Data entries:

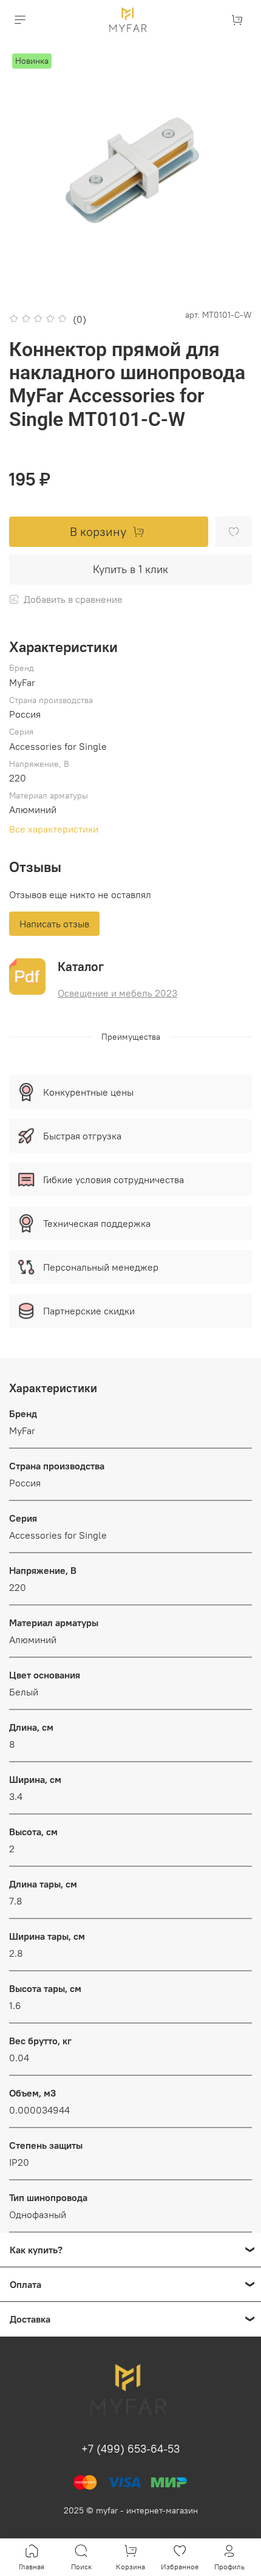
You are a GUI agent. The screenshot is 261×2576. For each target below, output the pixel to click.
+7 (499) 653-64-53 (130, 2449)
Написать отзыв (54, 924)
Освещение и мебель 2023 (117, 993)
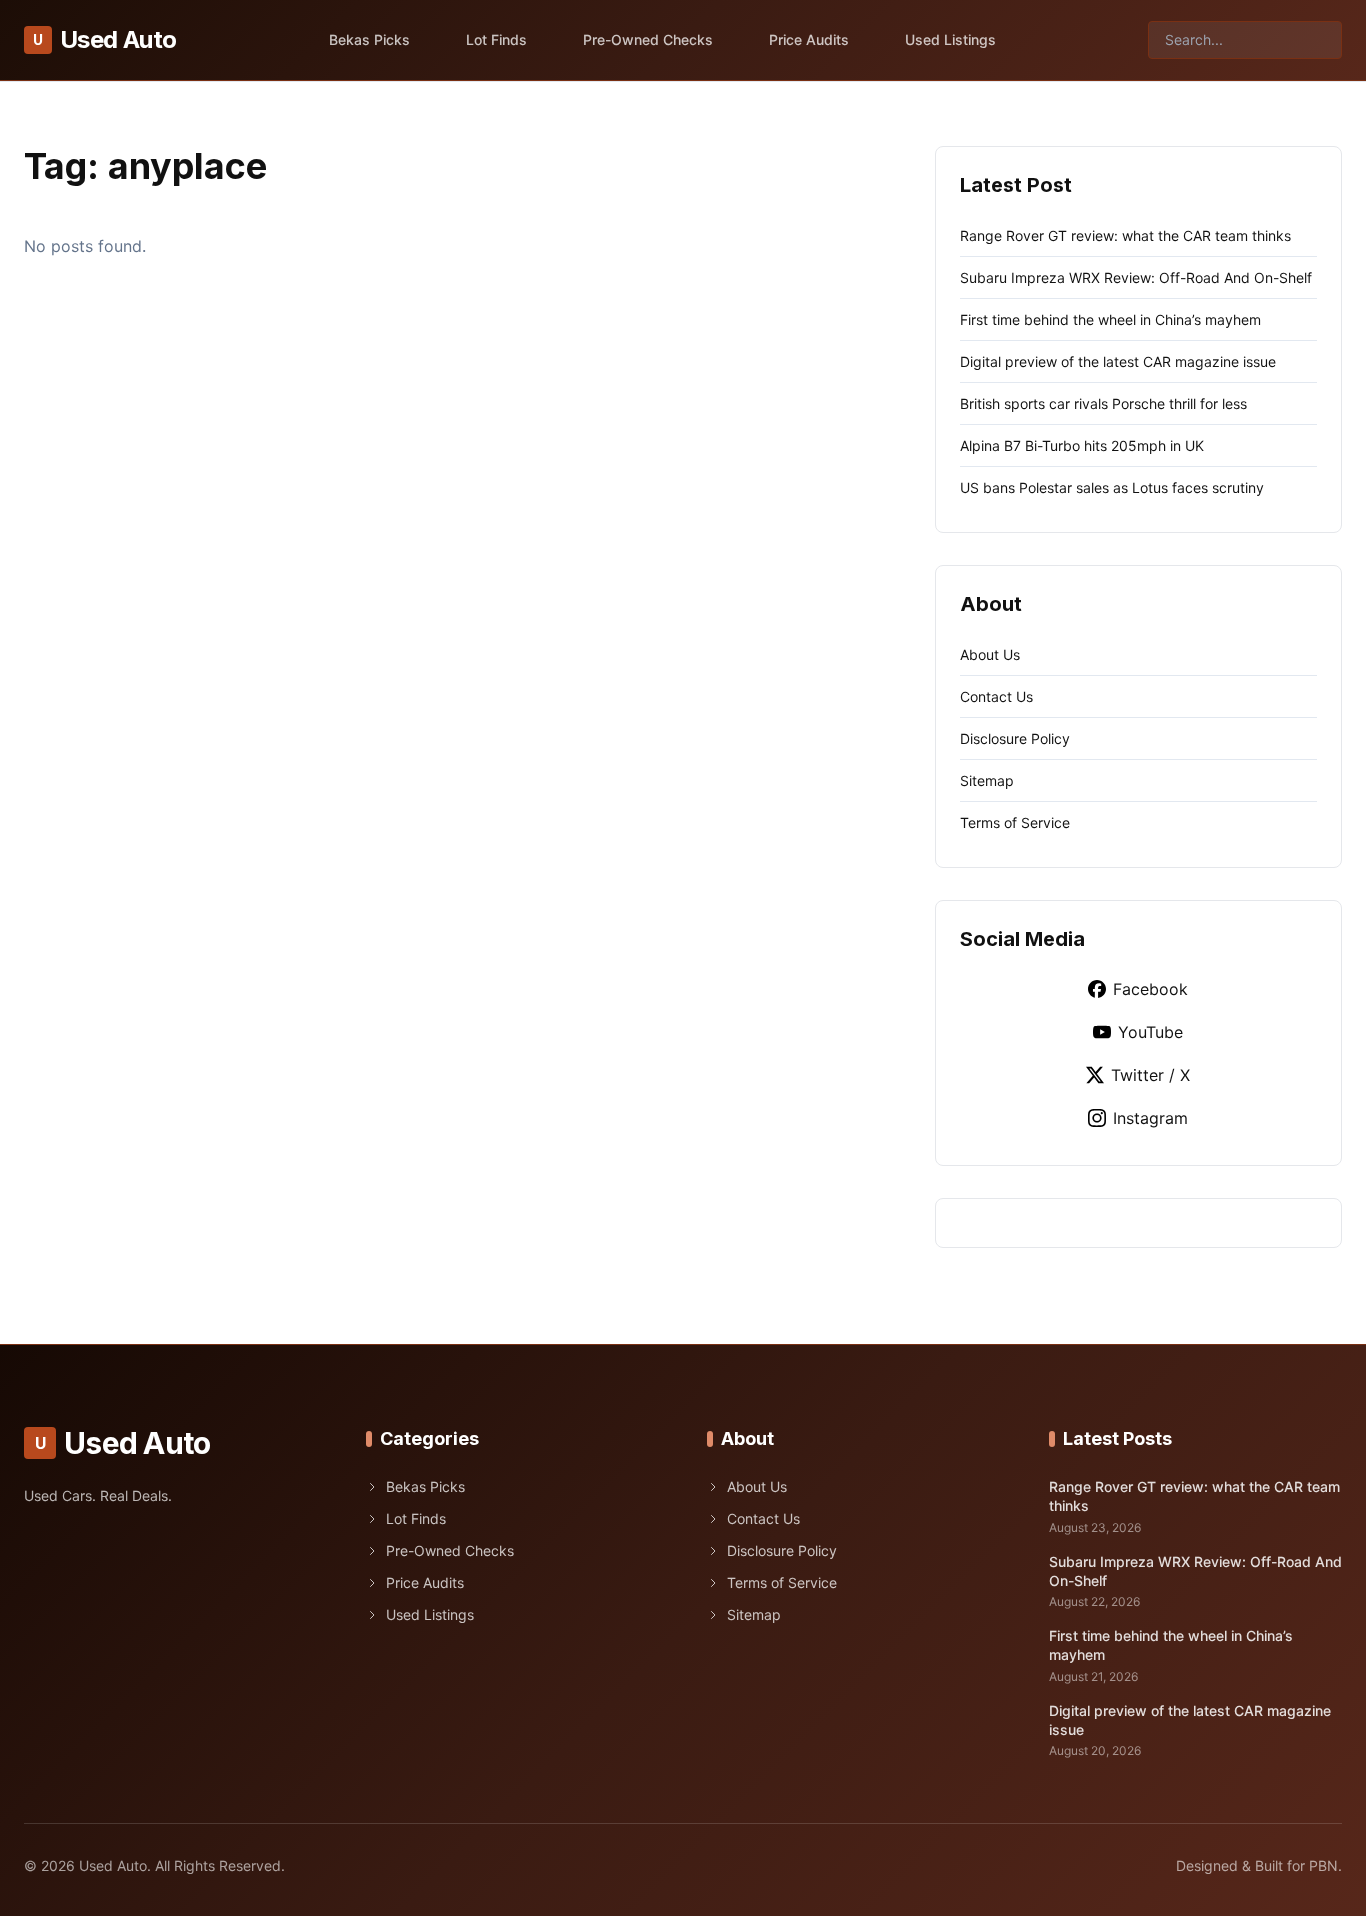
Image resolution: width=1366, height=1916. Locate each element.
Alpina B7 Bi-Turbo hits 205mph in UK (1082, 445)
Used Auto (104, 39)
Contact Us (996, 696)
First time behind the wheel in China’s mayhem (1110, 319)
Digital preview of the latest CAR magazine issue (1118, 361)
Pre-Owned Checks (648, 39)
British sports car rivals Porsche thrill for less (1103, 403)
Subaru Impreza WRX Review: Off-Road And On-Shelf (1136, 277)
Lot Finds (496, 39)
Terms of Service (1015, 822)
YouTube (1150, 1032)
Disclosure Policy (1015, 738)
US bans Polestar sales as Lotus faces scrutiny (1112, 487)
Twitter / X (1150, 1075)
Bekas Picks (369, 39)
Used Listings (950, 39)
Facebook (1150, 989)
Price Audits (809, 39)
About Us (990, 654)
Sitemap (987, 780)
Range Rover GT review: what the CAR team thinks (1125, 235)
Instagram (1150, 1118)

THE PROBLEM: Select every line in the records above that contains the word "each".

ANSWER BELOW:
You are a GUI agent. The screenshot is 261×2576. For each target below, output the pixel to click.
Image resolution: width=1366, height=1916. Locate each element.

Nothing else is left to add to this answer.